Absolutely, group management in terms of users is something we didn't even think about when initially building Commando.io, however its become highly requested. The idea is, Commando.io becomes the source of truth for user access to servers. When you bring on additional employees or contractors simply add them into Commando.io and select which group of servers they can see and interact with. When the employee or contractor leaves, simply delete them from Commando.io. No more adding, removing keys into servers for each employee.
Sounds great, thanks for answering.
This looks awesome! I was just thinking of something like this the other day. Can't wait to try it. Any chance of being able to import from Linode in addition to DO, EC2, Rackspace, etc?
Unfortunately not Linode at this time. DigitalOcean, Amazon Web Services, and Rackspace for now. Based on demand Google Cloud is next.
Any particular reason for not supporting Linode?
Demand just does not justify Linode support yet. Right now the majority of users are using DigitalOcean.
I would love to give it a go but need linode support.
You may add Linode servers (we work with most any hosting provider), just you can't use the Linode API to automatically pull servers and details in like we do for DigitalOcean, AWS, and Rackspace.
So how does this compare to Ansible tower which also comes with an web GUI + it is self-hosted
Any thoughts on adding an integration for Slack?

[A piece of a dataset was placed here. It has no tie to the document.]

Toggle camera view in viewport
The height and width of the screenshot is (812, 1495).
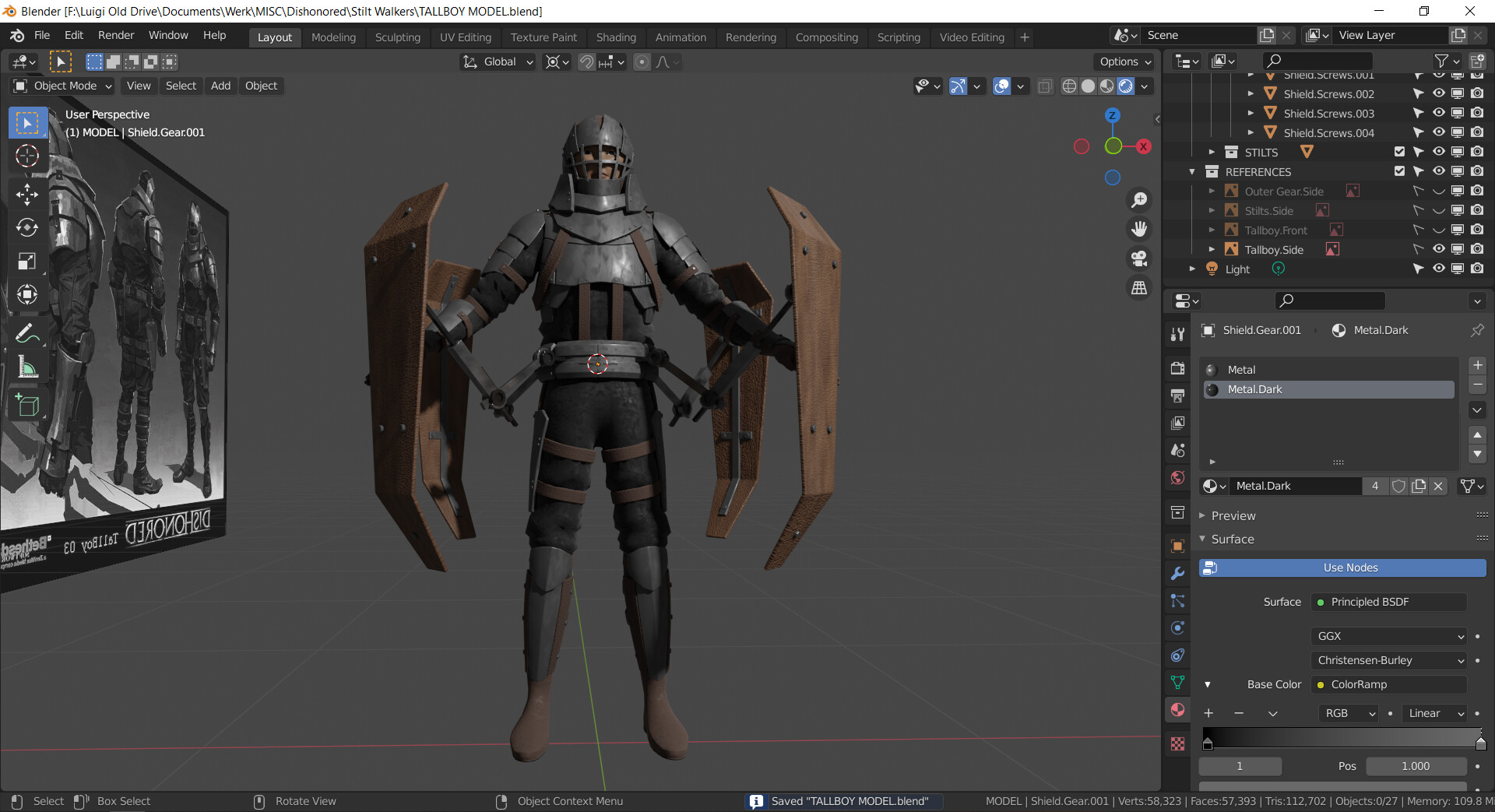[1139, 258]
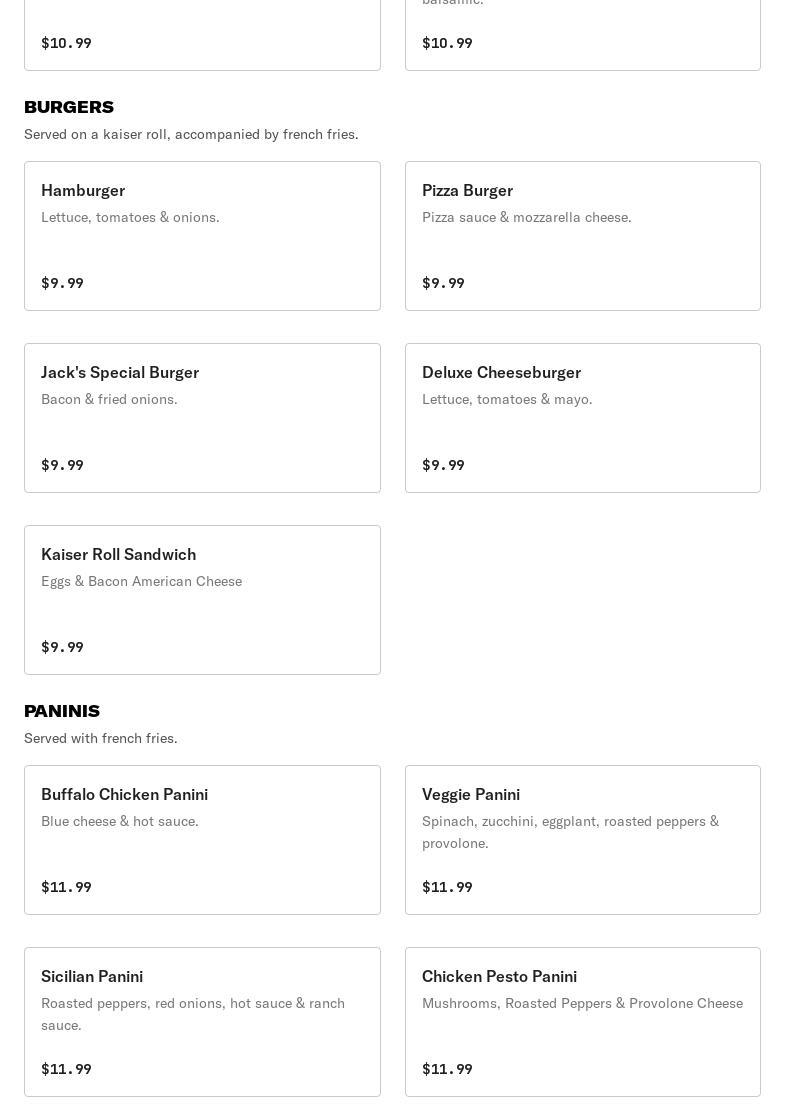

I would like to see notifications for the following events:

1. When a recipe (script) is run on a server.

2. Any user administration updates. (Added user, removed user, etc.)

We were just thinking about this. Currently we send e-mail notifications on each execution to all users in the account with general details. Hipchat/Slack notifications would be nice. We've created a GitHub issue in our internal tracker for this. Thanks.

http://i.imgur.com/VEoGbqH.png

Not to sound like too much of a jerk but why would someone use this over a real configuration management tool like Ansible, Chef, etc? I see a lot of issues with this:

1. I don't see any templating features 2. There is no idempotentcy 3. Unless you pay for enterprise you have to grant permissions to a cloud service to ssh directly into your nodes. This is a HUGE security issue. Sure I can whitelist your ip but what happens if you guys get hacked?

This doesn't seem all that much better than keeping my shell/python scripts in a git repo and then scp'ing them over to my hosts and executing them with ssh. Prior to proper configuration management tools this was how a lot of unix administration was done. This seems like a giant step backwards, except now I've got a pretty web ui to looks at and I have to grant ssh access over the internet to all my servers.

I'm sorry but I just don't see the value in this.

It looks really nice, but I don't think I could justify putting my keys into a third-party's hands. The focus on security is commendable, but at the end of the day, I'm responsible for the security of my company's infrastructure, and if something were to happen, telling the higher-ups that "yeah, we got 0wned because we gave root to a third party that we don't have any control over" is a fast way to be out of a job.

Leaving the keys to the kingdom in the hands of a third party who you can't directly audit or patch is an enormous liability.